> [THE PROBLEM] Rewrite the lines from the one containing "Given: Click 柯尊斌's plant profile avatar" through the one containing "The image size is (1080, 580).", putting "icon" in place of "avatar" and leaving everything else unchanged.

> [DATASET CONTENT]
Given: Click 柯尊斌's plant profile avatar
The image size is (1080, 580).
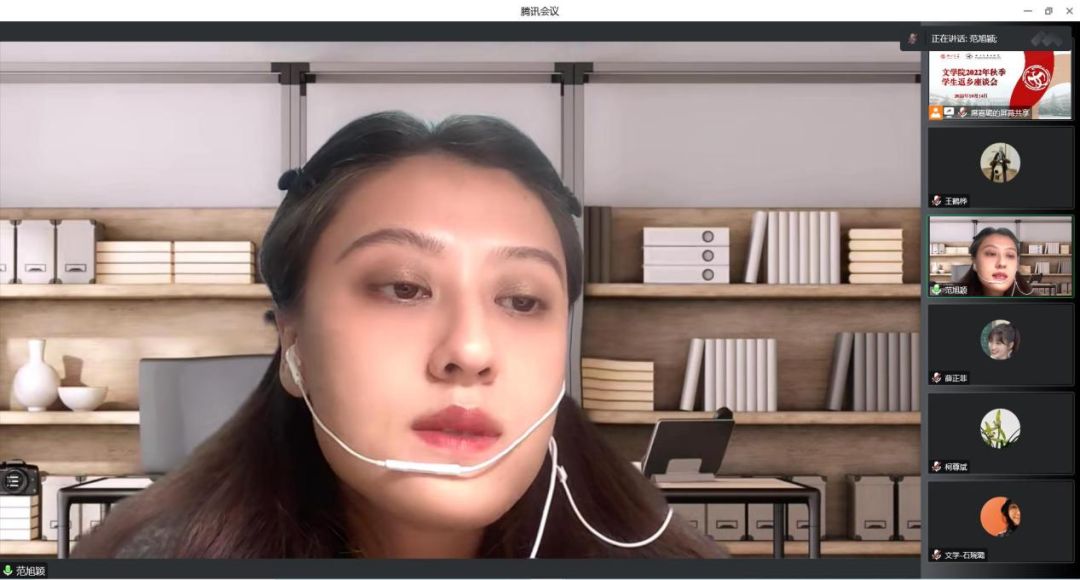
* * *
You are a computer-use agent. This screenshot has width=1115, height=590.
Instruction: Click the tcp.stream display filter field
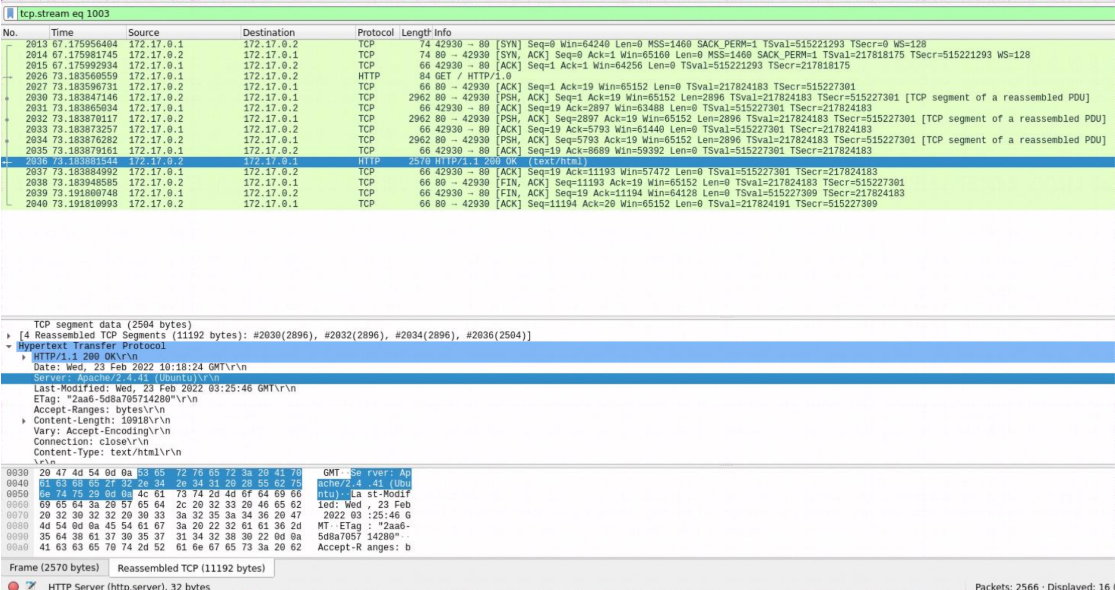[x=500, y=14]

> [EXERCISE RESPONSE]
Given: Click 柯尊斌's plant profile icon
The image size is (1080, 580).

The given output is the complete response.